▼▼▼
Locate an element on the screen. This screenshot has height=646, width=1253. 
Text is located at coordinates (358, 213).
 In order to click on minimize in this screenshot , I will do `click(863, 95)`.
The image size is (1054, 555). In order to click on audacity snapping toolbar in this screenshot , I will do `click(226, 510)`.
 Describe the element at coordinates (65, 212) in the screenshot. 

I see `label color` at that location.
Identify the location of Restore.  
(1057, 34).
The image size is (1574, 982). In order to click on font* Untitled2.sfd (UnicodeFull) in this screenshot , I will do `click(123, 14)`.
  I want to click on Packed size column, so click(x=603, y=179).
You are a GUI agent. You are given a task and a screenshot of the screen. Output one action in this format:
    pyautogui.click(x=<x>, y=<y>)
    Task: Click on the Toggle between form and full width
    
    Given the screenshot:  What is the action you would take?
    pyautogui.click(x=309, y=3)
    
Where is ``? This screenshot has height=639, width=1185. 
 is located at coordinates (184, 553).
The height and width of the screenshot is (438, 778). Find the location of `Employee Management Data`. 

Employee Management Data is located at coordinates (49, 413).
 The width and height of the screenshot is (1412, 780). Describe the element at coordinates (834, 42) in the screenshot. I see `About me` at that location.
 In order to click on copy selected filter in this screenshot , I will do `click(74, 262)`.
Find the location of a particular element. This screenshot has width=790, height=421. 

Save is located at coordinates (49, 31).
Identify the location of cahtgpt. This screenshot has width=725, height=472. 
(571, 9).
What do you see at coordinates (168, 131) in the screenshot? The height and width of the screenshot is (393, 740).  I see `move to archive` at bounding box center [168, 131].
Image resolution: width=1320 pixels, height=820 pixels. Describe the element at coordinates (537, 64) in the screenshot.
▲▲▲
**Given instruction**
Pick out each line above that contains the string "Find" with its capitalization matched exactly, and copy those lines in full.

**Written reply**
The height and width of the screenshot is (438, 778). Find the location of `Employee Management Data`. 
Find the location of a particular element. This screenshot has width=790, height=421. 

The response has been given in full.